Steven Sherrill's Joy, PA (Louisiana State University Press, 238 pp., $22.50) is a novel about a supremely dysfunctional family. Burns Augenbaugh, a veteran of the first Iraq War, has PTSD and a prescription-drug addiction and has barely left his basement in years. His wife, Abigail, is a fundamentalist Christian whom a radio preacher has convinced the world is about to end. And son Willie, 10, is guided by the twin poles of his well-earned insecurity and his compensatory belief that he has superpowers. Sherrill cycles through three points of view: a stream-of-consciousness first-person for Willie; a deliberately unreliable second-person for Burns; and a cut-and-dried third-person for Abigail.
But there's a fourth main character: the fictional, eponymous small Pennsylvania town itself, with its improbable Slinky factory, its broken dreams, its right and wrong sides of the tracks, on which map the Augenbaugh family is easily placed. Sherrill, a professor of English and integrative arts at Penn State, Altoona, is an inventive and resourceful writer. Still, his greatest knack is for maintaining empathy for his quietly (or loudly) desperate characters even as he somehow plots his book so that a narrative climax feels almost continuously imminent.
Vortex (Fantasist Enterprises, 268 pp., $17) is the third and final book of local author Lawrence C. Connolly's "Veins" cycle. In a note to readers, Connolly says we need not have read Veins or Vipers to comprehend this installment. But such preparation might not hurt in a horror-fantasy story set in Southwestern Pennsylvania that in its first 50 pages includes: a giant mine fire; a dam-break that engulfs a small town; winged serpents; the kidnapping of a strip-club manager by a hit man who's an ex-preacher; intercessions by Native American spiritual beings; and a woman who's been temporarily turned into a snake hungrily feasting on what might be the roasted arm of Satan.

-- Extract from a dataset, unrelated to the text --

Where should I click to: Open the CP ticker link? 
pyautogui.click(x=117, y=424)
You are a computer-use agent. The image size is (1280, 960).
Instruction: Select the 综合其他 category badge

Connolly handles such material with dry wit, in short chapters that feel like movie scenes, with plenty of cliffhangers. But Vortex (as its title suggests) really does have an apocalyptic feel: Those winged serpents portend a reckoning. With its teeming plot and huge cast — many living, some dead, not a few of them otherworldly — you keep reading Veins not just to see how the characters will get out of it, but also how the writer will.